TEXT EXCERPT
* * * * * * * * *
This series makes REQ_OP_WRITE_ZEROES the only zeroing offload
supported by the block layer, and switches existing implementations
of REQ_OP_DISCARD that correctly set discard_zeroes_data to it,
removes incorrect discard_zeroes_data, and also switches WRITE SAME
based zeroing in SCSI to this new method.

The series is against the block for-next tree.

A git tree is also avaiable at:

    git://git.infradead.org/users/hch/block.git discard-rework.2

Gitweb:

    http://git.infradead.org/users/hch/block.git/shortlog/refs/heads/discard-rework.2

Changes since V2:
 - various spelling fixes
 - various reviews captured
 - two new patches from Martin at the end

^ permalink raw reply

* [PATCH 01/27] sd: split sd_setup_discard_cmnd
From: Christoph Hellwig @ 2017-04-05 17:20 UTC (permalink / raw)
  To: axboe, martin.petersen, agk, snitzer, shli, philipp.reisner,
	lars.ellenberg
  Cc: linux-block, linux-scsi, drbd-dev, dm-devel, linux-raid
In-Reply-To: <20170405172125.22600-1-hch@lst.de>

Split sd_setup_discard_cmnd into one function per provisioning type.  While
this creates some very slight duplication of boilerplate code it keeps the
code modular for additions of new provisioning types, and for reusing the
write same functions for the upcoming scsi implementation of the Write Zeroes
operation.

Signed-off-by: Christoph Hellwig <hch@lst.de>
Reviewed-by: Martin K. Petersen <martin.petersen@oracle.com>
Reviewed-by: Hannes Reinecke <hare@suse.com>
---
 drivers/scsi/sd.c | 153 ++++++++++++++++++++++++++++++------------------------
 1 file changed, 84 insertions(+), 69 deletions(-)

diff --git a/drivers/scsi/sd.c b/drivers/scsi/sd.c
index fcfeddc79331..b853f91fb3da 100644
--- a/drivers/scsi/sd.c
+++ b/drivers/scsi/sd.c
@@ -701,93 +701,97 @@ static void sd_config_discard(struct scsi_disk *sdkp, unsigned int mode)
 	queue_flag_set_unlocked(QUEUE_FLAG_DISCARD, q);
 }
 
-/**
- * sd_setup_discard_cmnd - unmap blocks on thinly provisioned device
- * @sdp: scsi device to operate on
- * @rq: Request to prepare
- *
- * Will issue either UNMAP or WRITE SAME(16) depending on preference
- * indicated by target device.
* * * * * * * * *
PROMPT A
Count the lines in the records that contain the string "screenshot", treating case as significant, and give only the number.
The records are unrelated to the kernel patch text.
* * * * * * * * *
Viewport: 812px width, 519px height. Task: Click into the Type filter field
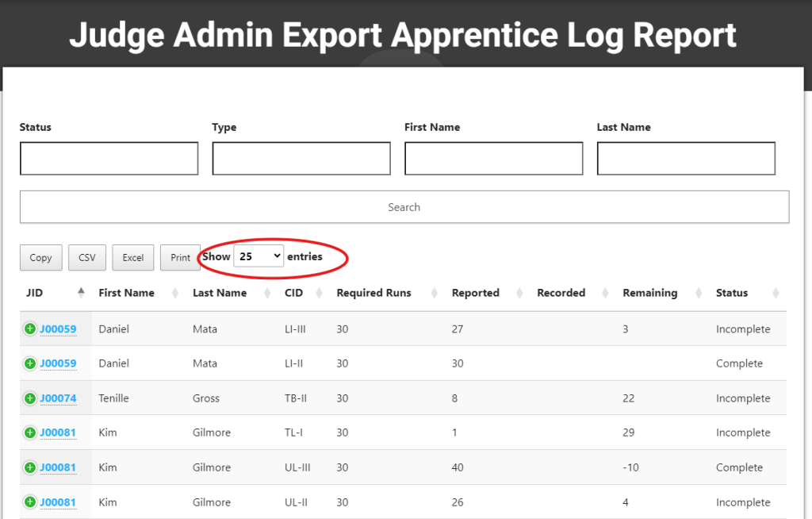coord(301,159)
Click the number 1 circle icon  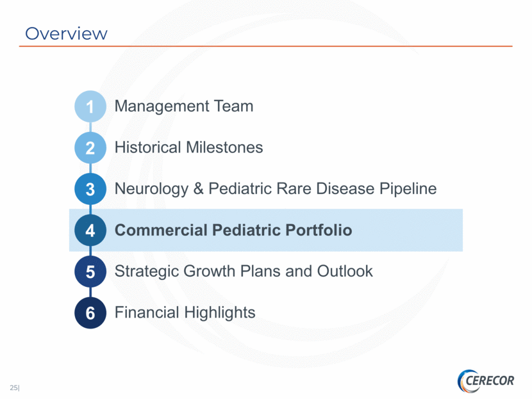coord(90,106)
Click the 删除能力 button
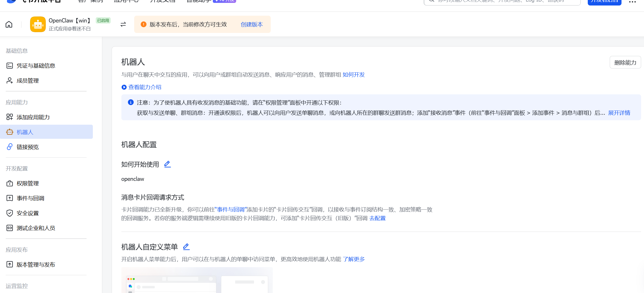 click(x=625, y=62)
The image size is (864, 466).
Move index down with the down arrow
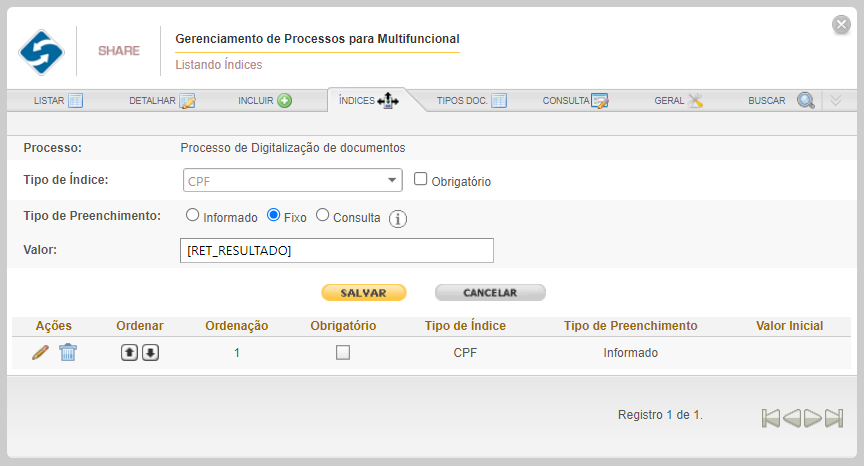coord(150,352)
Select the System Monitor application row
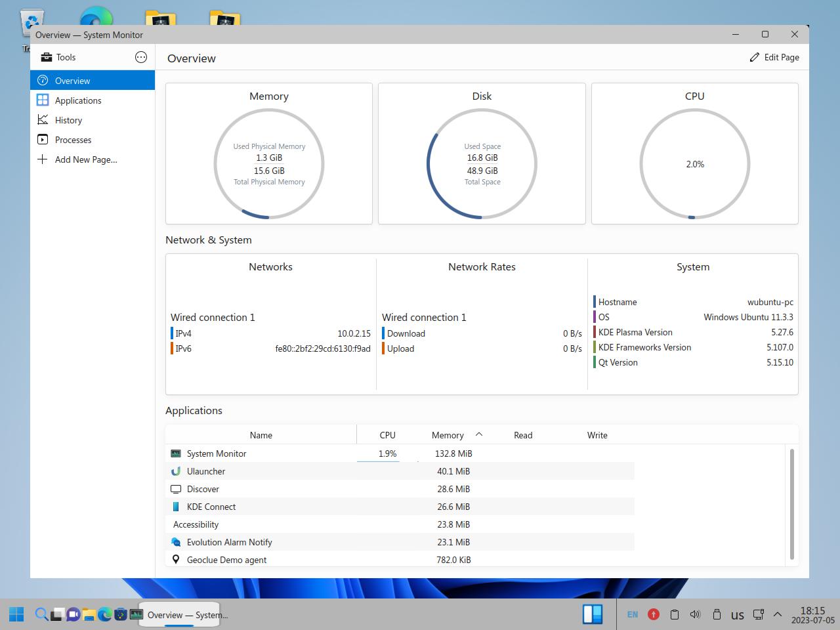 coord(217,453)
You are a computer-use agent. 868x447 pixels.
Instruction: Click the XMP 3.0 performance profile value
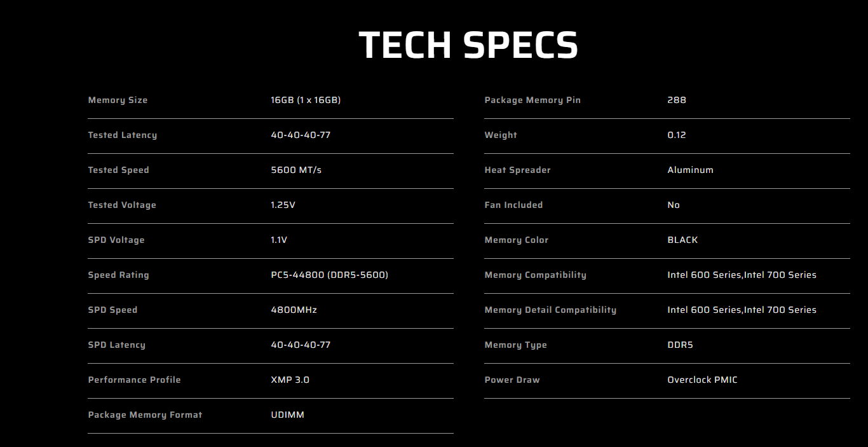290,380
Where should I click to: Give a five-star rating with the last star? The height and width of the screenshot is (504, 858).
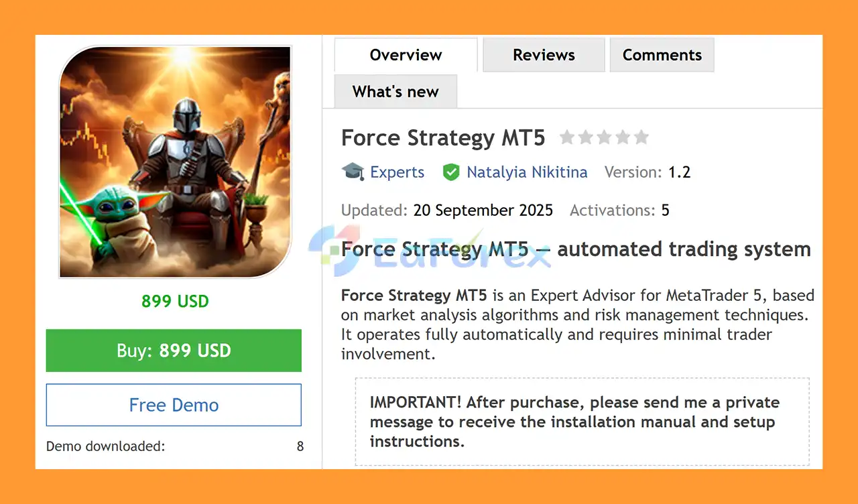pyautogui.click(x=642, y=137)
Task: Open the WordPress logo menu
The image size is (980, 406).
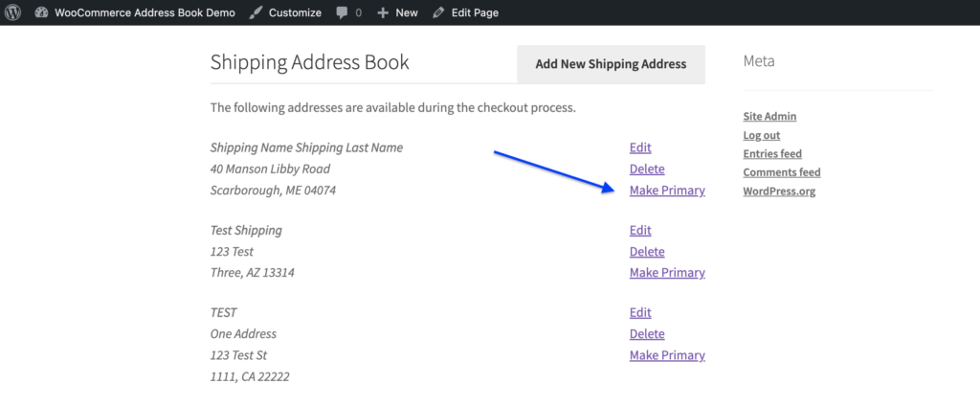Action: (x=13, y=12)
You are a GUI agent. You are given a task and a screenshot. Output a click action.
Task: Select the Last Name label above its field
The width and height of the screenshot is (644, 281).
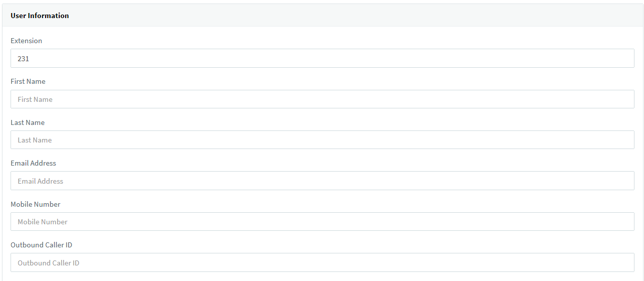28,122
* * * * * * * * *
PROMPT B
Please answer these questions from the kernel patch text, each on its own line:
(i) Which tree is the series against?
(ii) Which function does patch 01/27 split?
(iii) Who are named as reviewers of patch 01/27?

WRITTEN RESPONSE A
3

WRITTEN RESPONSE B
(i) The block for-next tree.
(ii) sd_setup_discard_cmnd
(iii) Martin K. Petersen and Hannes Reinecke.